Mother
de Guillaume Sorel

critiqué par Jean Loup, le 2 décembre 2002
(Vaulx en Velin - 50 ans)


La note:  étoiles
Joli coup de pinceau en mal de scénario
Qu'il me soit permis ici de prêcher pour la paroisse scénaristique.
Certes, Guillaume Sorel a un vrai coup de patte, et graphiquement, "Mother" est plutôt beau. Il y a une utilisation de la couleur savamment réfléchie, avec des scènes entières qui baignent dans un même ton (planches 9 à 11, par exemple) et une visualisation des retours dans le passé aussi intéressante qu'efficace. Le dessin crée une ambiance sombre et oppressante, ce qui cadre parfaitement avec le récit. Voilà pour les éloges.
Mais la BD n'est pas l'illustration, dont elle se distingue par l'existence d'un récit : il ne suffit pas de tenir un pinceau dans le bon sens pour faire un bon album. Guillaume Sorel n'aurait pas dû se lancer seul dans ce "Mother" au thème pourtant prometteur (une mère tyrannique et inhumaine qui harcèle son fils pour qu'il peigne une toile parfaite, ce qui le mène à l'asile où il continue à vivre avec ses obsessions et ses angoisses).
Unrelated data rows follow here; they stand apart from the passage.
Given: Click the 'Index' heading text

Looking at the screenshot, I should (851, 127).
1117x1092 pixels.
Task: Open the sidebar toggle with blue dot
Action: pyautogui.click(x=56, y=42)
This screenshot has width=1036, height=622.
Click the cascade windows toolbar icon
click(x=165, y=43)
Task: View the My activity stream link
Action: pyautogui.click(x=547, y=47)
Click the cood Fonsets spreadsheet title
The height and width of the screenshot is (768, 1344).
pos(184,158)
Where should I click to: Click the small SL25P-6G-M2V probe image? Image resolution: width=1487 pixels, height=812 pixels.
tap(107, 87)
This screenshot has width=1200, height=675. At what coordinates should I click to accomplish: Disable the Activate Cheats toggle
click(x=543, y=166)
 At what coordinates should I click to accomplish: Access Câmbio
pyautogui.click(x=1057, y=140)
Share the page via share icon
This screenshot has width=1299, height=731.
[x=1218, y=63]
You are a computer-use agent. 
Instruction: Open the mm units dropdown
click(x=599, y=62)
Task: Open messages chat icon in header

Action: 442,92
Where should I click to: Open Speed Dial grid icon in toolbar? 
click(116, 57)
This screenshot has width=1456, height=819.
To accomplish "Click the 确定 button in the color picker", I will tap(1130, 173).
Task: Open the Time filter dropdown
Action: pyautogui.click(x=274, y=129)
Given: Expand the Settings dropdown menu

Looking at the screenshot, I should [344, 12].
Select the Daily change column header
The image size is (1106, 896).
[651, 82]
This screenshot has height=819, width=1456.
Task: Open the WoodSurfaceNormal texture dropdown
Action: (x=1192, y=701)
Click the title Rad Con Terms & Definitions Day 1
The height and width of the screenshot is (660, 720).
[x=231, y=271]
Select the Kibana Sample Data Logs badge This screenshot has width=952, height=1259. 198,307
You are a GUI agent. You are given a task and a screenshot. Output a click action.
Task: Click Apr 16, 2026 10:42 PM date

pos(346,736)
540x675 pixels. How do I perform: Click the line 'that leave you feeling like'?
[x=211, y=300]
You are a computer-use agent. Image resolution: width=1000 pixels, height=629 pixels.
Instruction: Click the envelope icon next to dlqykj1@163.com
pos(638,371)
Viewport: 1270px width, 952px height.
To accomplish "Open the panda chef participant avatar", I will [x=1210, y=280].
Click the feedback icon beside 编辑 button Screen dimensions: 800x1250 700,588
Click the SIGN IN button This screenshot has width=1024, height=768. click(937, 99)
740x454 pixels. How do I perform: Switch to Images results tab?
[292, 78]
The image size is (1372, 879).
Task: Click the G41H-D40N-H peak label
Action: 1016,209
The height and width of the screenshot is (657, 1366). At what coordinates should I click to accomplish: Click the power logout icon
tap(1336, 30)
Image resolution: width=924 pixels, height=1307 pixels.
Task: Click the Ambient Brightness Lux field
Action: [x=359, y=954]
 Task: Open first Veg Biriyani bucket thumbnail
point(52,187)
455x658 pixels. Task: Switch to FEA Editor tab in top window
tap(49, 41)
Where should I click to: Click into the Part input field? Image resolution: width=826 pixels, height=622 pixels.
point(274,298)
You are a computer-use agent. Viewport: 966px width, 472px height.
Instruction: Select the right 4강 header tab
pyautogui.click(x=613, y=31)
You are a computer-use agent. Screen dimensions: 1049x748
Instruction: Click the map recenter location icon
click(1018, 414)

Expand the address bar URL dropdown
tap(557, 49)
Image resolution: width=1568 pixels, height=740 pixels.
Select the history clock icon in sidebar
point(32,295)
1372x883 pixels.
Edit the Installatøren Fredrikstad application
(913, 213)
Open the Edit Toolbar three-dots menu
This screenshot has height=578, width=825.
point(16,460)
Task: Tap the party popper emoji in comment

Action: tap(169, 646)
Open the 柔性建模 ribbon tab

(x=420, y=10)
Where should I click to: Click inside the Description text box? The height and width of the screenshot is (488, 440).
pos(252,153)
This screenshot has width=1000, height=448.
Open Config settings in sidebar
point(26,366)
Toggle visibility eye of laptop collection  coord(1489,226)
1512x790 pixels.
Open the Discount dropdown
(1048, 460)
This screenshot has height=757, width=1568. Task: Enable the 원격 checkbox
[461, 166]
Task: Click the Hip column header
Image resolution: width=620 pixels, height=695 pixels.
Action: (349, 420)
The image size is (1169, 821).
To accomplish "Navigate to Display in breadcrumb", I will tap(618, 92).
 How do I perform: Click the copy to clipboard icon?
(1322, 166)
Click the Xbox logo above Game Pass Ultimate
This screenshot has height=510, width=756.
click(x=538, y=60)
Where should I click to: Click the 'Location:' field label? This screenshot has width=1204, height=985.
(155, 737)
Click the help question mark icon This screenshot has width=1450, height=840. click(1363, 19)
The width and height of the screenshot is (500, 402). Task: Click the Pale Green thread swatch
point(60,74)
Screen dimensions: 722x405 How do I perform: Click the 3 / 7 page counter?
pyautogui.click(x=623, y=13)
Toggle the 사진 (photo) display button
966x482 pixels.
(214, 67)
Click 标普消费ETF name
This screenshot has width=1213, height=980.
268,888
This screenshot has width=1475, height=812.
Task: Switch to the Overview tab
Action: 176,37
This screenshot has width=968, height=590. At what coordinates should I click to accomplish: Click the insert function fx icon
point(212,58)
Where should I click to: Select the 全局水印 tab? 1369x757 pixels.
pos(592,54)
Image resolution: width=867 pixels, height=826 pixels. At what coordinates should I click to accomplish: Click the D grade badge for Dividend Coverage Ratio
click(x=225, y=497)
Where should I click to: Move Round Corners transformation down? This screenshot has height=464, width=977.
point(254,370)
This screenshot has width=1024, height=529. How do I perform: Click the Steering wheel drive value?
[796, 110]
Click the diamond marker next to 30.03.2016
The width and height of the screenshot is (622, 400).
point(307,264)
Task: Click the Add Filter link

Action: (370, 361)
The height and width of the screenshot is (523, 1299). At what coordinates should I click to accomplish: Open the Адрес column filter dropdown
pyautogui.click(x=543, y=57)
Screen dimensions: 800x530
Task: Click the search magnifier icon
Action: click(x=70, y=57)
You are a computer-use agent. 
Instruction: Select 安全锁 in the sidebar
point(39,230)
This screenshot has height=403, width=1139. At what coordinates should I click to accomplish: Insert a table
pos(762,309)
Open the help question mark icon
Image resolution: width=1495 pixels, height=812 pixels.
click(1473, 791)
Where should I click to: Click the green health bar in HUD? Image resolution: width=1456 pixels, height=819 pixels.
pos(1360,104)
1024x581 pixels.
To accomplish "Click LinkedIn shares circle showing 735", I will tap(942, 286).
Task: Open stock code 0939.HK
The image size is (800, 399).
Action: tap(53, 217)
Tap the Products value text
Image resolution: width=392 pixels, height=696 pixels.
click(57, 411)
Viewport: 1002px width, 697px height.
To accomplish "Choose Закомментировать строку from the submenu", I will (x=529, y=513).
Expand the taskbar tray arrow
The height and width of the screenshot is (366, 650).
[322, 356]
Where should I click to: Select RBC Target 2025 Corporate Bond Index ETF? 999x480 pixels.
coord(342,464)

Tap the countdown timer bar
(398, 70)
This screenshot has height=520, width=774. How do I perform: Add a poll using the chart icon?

Le scénario est confus, mal fichu, presque creux. Les relations entre la mère et le fils ne sont qu'esquissées, ce qui est le comble pour un album de ce type. Il y a beaucoup trop de planches sans texte pour un one shot au format classique : Sorel s'appuie sur ses talents graphiques pour étoffer une histoire qu'il ne parvient pas à mettre en mots. Plusieurs scènes sont incompréhensibles. Un scénario peut être complexe et réussi, mais "Mother" fait dans le flou, plonge dans la perplexité au détriment de l'ambiance, ce qui, en matière de fantastique, est caractéristique d'un échec.
Sorel n'est ni Lovecraft ni Poe, et il s'est montré trop ambitieux pour ce projet qui aurait mérité l'assistance d'un scénariste digne de ce nom. Grosse déception donc : il y a la forme, mais pas le fond.